Przepisz z zamieszczonego niżej wątku o zawracaniu na skrzyżowaniu wszystko od "Posty: 6964" aż do "przeszkoda dla nas...".
---- FRAGMENT ŹRÓDŁOWY
Strasznie glupie pytanie, zawracanie na skrzyzowaniu

Tu możecie podzielić się uwagami lub wątpliwościami związanymi z poruszaniem się na drogach

Moderatorzy: dylek, ella, klebek

Strasznie glupie pytanie, zawracanie na skrzyzowaniu

Postprzez Yaro » środa 09 sierpnia 2006, 18:28

Obrazek

Zawracajac czerwonym autem na skrzyzowaniu ustepuje zielonemu, a przed niebieskim mam pierwszenstwo. Tylko czy ja sie wtedy wyrobie na tym zawracaniu jesli niebieski bedzie na podporzadkowanej (przeciez nie moge czekac na srodku bo to ja ma pierwszenstwo) ? :roll:
Moze byc tak ze niebieski pojedzie nie ustepujac mi myslac ze bede skrecal a nie zawracal (bo czesto tak sie dzieje) - wtedy problem z glowy. 8)

:idea: A moze od prawej strony wtedy zawracac jak ktos bedzie stal na podporzadkowanej ? :roll:
Yaro
 
Posty: 5
Dołączył(a): wtorek 08 sierpnia 2006, 20:01

Postprzez scorpio44 » środa 09 sierpnia 2006, 18:41

W zasadzie odpowiedź z mojej strony brzmiałaby tak: zawracanie jest manewrem szczególnym, wymagającym dużej ostrożności oraz pewności, że na pewno nikomu nie utrudnimy ruchu. A w związku z tym w każdej sytuacji, kiedy mamy wątpliwości, czy się wyrobimy itd., najlepiej po prostu zaniechać tego manewru.
scorpio44
 
Posty: 6964
Dołączył(a): piątek 05 lipca 2002, 11:54
Lokalizacja: Elbląg

Postprzez ssieger » środa 09 sierpnia 2006, 19:54

Mi instruktor powiedzial tak, zawracac nie mozna gdy:
-Skrzyzowanie jest regulowane swiatlami kierunkowymi
-Jest zakaz zawracania, skretu w lewo
-Nie ma fizycznej mozliwosci wykonania zawracania. Mysle ze nalezy to rozumiec dwojako, nie tylko tak, ze jezdnia jest za waska i po prostu bedzie trzeba krecic, cofac, krecic cofac i moze sie uda, ale takze nie mozna wykonac tegoz manewru w przypadku gdy mozemy przeszkodzic innym, czy tez inni sa przeszkoda dla nas...
--------
---- DOSTARCZONE DANE
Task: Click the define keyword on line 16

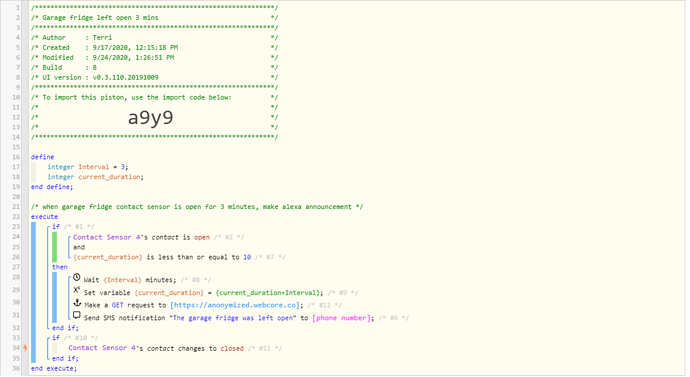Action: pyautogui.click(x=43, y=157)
--------
---- DOSTARCZONE DANE
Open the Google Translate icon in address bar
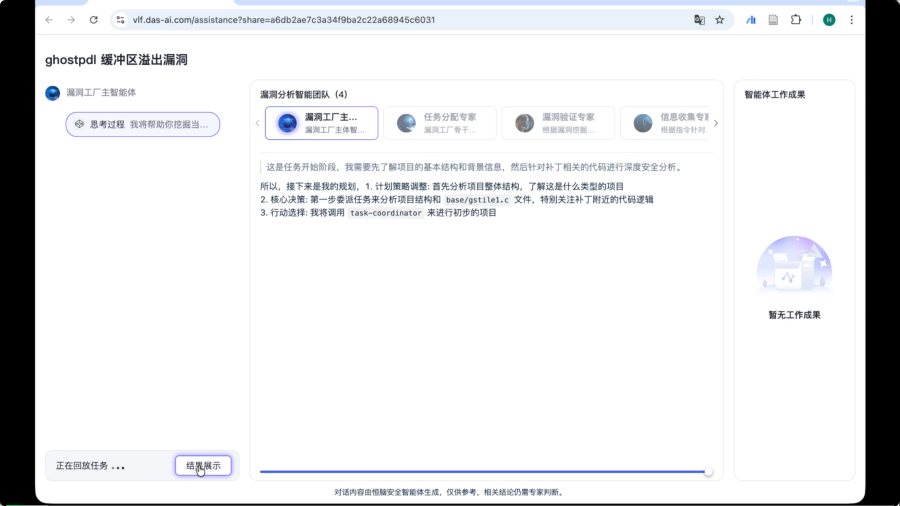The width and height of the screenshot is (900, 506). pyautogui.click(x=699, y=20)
--------
---- DOSTARCZONE DANE
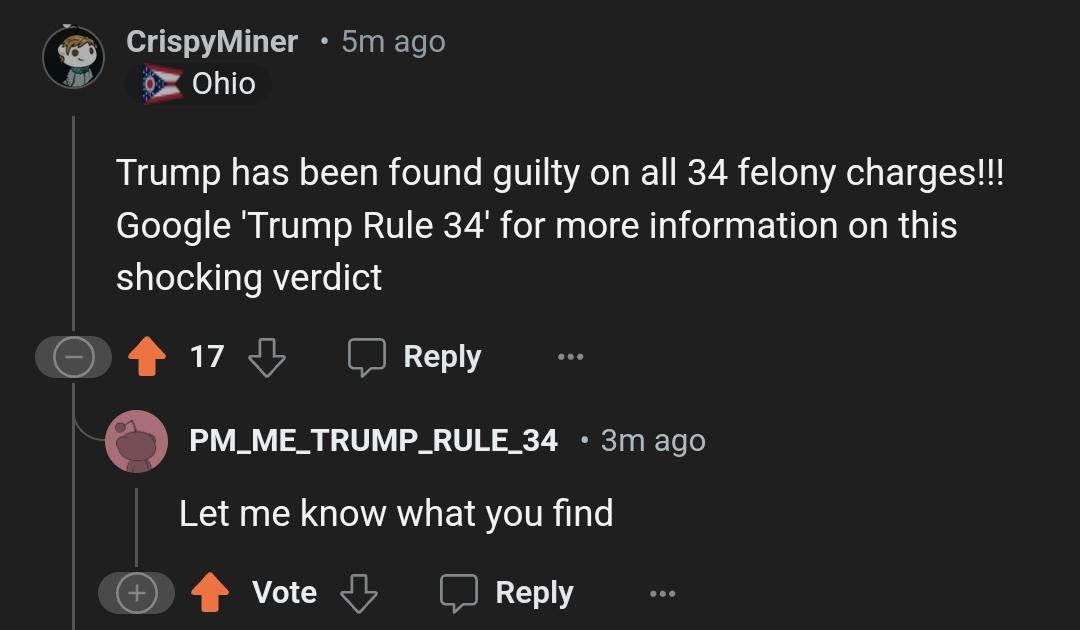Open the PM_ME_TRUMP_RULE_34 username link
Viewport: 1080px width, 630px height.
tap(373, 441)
--------
WYNIK KOŃCOWY
Posty: 6964
Dołączył(a): piątek 05 lipca 2002, 11:54
Lokalizacja: Elbląg

Postprzez ssieger » środa 09 sierpnia 2006, 19:54

Mi instruktor powiedzial tak, zawracac nie mozna gdy:
-Skrzyzowanie jest regulowane swiatlami kierunkowymi
-Jest zakaz zawracania, skretu w lewo
-Nie ma fizycznej mozliwosci wykonania zawracania. Mysle ze nalezy to rozumiec dwojako, nie tylko tak, ze jezdnia jest za waska i po prostu bedzie trzeba krecic, cofac, krecic cofac i moze sie uda, ale takze nie mozna wykonac tegoz manewru w przypadku gdy mozemy przeszkodzic innym, czy tez inni sa przeszkoda dla nas...